Task goal: Set out the listing word for word. End with the line that contains "Task: Click the 'otevíráme".

Task data:
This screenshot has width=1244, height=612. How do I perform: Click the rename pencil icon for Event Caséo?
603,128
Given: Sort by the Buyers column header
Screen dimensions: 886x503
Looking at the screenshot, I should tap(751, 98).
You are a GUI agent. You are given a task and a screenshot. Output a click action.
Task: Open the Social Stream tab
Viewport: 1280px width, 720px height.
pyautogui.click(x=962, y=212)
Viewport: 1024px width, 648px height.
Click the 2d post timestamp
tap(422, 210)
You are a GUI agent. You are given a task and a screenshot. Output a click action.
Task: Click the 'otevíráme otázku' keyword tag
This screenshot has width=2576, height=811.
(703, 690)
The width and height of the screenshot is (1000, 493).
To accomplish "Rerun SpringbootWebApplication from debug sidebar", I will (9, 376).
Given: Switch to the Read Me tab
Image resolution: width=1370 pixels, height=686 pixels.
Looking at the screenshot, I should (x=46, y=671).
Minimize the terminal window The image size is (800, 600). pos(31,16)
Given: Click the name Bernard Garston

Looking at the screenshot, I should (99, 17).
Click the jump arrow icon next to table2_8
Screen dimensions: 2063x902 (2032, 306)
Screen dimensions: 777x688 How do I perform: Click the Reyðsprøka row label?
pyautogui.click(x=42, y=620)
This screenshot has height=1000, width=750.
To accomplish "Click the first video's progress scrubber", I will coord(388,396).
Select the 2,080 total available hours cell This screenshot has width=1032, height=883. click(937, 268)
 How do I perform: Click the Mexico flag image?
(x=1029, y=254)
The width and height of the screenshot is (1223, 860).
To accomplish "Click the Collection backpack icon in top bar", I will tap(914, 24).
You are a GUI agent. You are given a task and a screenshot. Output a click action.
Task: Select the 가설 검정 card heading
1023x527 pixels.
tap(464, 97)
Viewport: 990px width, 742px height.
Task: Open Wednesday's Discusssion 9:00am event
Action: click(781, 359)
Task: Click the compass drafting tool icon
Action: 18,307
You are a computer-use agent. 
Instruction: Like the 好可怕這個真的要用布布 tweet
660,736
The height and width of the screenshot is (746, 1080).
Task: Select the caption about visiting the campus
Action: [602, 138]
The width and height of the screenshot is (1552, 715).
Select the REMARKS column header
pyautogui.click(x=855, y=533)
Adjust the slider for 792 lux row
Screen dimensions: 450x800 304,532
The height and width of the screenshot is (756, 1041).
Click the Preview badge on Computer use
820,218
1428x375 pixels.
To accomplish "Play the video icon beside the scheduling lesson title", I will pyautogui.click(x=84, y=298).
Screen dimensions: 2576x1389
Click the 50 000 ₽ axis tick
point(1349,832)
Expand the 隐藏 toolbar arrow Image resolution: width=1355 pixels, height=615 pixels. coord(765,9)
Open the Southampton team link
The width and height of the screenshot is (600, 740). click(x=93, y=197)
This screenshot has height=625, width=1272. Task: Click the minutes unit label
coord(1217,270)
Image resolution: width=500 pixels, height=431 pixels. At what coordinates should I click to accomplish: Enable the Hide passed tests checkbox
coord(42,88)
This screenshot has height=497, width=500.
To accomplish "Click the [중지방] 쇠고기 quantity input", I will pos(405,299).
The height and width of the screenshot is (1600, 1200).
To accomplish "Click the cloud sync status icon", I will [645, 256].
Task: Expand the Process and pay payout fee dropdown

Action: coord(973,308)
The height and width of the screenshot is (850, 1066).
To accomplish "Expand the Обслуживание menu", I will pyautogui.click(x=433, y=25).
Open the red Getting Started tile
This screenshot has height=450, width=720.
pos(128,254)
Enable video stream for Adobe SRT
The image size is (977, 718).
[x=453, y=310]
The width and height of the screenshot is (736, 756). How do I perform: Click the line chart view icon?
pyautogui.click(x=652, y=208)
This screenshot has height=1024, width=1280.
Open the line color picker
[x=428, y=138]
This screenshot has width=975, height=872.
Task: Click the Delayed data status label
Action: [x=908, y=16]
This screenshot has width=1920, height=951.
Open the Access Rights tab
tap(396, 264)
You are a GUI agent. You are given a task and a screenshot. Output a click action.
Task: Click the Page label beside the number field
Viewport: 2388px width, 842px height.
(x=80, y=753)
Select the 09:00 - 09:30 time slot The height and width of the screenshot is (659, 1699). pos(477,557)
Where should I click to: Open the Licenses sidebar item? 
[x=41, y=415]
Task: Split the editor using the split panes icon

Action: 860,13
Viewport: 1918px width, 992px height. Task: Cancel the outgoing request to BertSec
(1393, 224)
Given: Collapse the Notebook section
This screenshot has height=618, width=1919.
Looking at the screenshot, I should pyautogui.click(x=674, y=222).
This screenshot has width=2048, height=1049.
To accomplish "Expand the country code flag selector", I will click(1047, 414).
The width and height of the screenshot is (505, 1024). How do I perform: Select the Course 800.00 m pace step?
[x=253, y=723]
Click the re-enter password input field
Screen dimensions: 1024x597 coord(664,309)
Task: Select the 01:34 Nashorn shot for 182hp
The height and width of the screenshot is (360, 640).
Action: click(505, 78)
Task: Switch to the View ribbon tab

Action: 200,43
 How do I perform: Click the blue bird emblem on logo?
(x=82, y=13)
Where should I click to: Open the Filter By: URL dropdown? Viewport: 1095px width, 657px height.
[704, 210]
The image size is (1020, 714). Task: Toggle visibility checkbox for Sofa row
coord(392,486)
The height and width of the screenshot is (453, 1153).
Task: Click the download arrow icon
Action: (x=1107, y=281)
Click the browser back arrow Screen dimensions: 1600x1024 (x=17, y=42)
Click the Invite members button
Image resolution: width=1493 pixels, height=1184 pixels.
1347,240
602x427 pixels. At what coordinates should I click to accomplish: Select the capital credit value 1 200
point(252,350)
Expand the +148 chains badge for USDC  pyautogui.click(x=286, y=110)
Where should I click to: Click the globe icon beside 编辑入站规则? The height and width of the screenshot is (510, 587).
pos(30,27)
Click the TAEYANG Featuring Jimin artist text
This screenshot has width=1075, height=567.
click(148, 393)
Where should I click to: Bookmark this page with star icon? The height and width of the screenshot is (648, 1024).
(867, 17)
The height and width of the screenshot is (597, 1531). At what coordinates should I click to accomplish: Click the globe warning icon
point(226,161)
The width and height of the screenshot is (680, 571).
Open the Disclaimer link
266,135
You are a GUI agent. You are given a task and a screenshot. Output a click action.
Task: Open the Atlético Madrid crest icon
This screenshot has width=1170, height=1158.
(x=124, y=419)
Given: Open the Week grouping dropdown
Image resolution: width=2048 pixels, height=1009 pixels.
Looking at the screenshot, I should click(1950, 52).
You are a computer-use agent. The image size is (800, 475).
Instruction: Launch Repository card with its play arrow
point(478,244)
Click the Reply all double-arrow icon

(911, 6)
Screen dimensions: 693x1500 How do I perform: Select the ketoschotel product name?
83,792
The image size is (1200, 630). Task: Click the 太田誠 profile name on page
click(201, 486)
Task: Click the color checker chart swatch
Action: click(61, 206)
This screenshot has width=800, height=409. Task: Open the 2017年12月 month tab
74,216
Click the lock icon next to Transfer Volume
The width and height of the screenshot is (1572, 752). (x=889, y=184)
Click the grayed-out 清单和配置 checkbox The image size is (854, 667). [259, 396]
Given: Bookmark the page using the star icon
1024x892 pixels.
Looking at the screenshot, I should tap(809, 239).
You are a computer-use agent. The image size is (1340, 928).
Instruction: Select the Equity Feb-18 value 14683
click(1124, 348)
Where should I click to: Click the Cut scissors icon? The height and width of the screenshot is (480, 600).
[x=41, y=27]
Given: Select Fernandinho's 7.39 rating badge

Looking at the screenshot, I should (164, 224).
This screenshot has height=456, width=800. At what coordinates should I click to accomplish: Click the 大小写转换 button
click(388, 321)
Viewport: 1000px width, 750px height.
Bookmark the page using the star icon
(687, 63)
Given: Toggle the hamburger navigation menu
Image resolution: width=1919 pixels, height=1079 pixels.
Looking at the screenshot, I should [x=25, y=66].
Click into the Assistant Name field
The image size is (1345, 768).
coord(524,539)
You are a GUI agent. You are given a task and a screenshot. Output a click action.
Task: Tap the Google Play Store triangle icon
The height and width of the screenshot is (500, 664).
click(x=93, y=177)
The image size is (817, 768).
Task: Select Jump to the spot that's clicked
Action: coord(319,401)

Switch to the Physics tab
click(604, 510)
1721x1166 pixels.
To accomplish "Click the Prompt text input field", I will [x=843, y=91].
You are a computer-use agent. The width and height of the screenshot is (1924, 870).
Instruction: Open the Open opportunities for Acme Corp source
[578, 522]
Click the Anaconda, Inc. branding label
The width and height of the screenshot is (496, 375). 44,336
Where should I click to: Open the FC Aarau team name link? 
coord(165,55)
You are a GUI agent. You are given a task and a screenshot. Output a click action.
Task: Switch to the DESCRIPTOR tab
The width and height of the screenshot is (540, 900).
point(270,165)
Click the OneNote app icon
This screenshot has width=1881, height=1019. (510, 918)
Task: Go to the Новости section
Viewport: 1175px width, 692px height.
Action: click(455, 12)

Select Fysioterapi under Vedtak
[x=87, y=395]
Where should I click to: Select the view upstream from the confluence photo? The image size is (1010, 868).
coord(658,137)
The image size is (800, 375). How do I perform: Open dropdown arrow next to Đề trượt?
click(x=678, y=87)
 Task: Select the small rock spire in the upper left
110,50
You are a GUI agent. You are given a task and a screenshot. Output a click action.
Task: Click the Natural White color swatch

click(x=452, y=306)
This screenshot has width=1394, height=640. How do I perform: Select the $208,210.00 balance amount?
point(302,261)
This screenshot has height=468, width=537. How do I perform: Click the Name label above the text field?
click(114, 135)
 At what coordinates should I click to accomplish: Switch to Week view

Output for this exercise:
This screenshot has width=1244, height=612. How do I perform: Click the rename pencil icon for Event Caséo?
603,128
Given: Sort by the Buyers column header
Screen dimensions: 886x503
Looking at the screenshot, I should tap(751, 98).
You are a GUI agent. You are given a task and a screenshot. Output a click action.
Task: Open the Social Stream tab
Viewport: 1280px width, 720px height.
pyautogui.click(x=962, y=212)
Viewport: 1024px width, 648px height.
Click the 2d post timestamp
tap(422, 210)
You are a GUI agent. You are given a task and a screenshot. Output a click action.
Task: Click the 'otevíráme otázku' keyword tag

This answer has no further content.